As I share this epiphany, this truth I have finally accepted, I am still processing it as I type. As I walked through the entryway of my job, I got to thinking about getting together with a friend who wanted me to share the knowledge and insight I have learned over the past year and a half. For some reason we cannot find a time to meet up (more so her than me), and I thought to myself, Does she not know how important and valuable this knowledge is that I learned from my teacher? Does she not care? Well, of course she doesn’t know, and she doesn’t know the magnitude of how much she would care if she knew the value in the information.
As I was walking out to the parking lot, I held the door for a delivery man who was struggling with the boxes. He kindly thanked me, and I said you’re welcome. Then I thought to myself, I’ve been there.
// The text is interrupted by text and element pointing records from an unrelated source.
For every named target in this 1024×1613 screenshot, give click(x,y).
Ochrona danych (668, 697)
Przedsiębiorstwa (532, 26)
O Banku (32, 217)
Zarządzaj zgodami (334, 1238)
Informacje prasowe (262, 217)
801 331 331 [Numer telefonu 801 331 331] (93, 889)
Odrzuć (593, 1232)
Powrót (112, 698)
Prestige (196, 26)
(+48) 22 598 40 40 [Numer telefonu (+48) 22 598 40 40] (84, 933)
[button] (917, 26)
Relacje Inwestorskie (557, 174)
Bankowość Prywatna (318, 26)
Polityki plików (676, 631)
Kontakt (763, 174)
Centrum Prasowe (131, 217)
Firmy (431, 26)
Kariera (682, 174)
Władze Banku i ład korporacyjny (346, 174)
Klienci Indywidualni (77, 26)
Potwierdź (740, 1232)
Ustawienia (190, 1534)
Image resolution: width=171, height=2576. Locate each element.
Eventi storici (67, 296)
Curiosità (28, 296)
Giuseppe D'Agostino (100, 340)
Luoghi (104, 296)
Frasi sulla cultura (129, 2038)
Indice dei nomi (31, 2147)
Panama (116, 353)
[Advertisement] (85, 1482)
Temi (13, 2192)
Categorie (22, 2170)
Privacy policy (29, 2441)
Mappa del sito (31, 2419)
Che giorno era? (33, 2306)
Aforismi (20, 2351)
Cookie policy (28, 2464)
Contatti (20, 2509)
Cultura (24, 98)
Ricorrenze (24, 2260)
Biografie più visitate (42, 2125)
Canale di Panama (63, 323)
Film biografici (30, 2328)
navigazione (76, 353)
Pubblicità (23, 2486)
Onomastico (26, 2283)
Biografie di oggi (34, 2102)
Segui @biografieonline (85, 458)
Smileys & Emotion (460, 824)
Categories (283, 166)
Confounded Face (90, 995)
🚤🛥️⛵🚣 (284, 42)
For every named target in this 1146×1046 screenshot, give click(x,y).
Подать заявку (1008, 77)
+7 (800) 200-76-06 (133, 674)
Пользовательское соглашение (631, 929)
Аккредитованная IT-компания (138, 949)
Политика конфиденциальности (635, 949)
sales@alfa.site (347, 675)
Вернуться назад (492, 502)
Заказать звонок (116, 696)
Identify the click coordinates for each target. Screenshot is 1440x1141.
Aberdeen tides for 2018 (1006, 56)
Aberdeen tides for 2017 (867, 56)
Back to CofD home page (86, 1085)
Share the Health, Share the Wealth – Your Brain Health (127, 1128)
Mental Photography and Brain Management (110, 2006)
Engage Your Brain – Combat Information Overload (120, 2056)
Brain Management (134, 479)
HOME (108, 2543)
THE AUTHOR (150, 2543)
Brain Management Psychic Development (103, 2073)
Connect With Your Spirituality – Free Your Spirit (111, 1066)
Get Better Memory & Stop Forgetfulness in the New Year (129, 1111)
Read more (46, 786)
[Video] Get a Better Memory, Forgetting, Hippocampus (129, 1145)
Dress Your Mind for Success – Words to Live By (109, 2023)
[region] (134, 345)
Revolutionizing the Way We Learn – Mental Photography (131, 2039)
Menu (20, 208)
Then it hit me! Yes, I’ve been in a situation where it was difficult for me to go open a door when my hands were full, but my epiphany goes much deeper. I realized I saw myself in him, and I saw him in myself. Then I took the thought even further, and realized everyone I have met, everyone I have shared a glance with or encountered, I have been able to find a commonality in or with them, or sympathize with them, or relate to them emotionally… why? Because we are all one. I relate to mother’s sensitivity, my father’s anger, my brother’s passion, my sister’s forgetfulness, my husband’s drive, my best friend’s serenity, because we are all manifestations of each other, we are all manifestations of God; therefore, we are all God.
I have overwhelming feelings of happiness for this finally resonating with me, but simultaneously have feelings of disgust for the times I have literally felt hatred, or disdain, or any other bad emotion you can feel towards someone. For now I know it was hate against myself, hate against God. However, the feeling of disgust subsides and is filled with compassion when I realize I was ignorant up until this very point.
As I walked through Chipotle over my lunch break, I looked at everyone a little different. With Oprah’s voice as the narrator, I thought to myself, You’re a manifestation of God and you’re a manifestation of God and you’re a manifestation of God!
In all seriousness, this feeling of euphoria will pass, but I wanted to share it with you all. Something you may all consciously know, but it’s a completely different feeling when it finally manifests within you and becomes a truth you now can no longer deny, nor would you want to.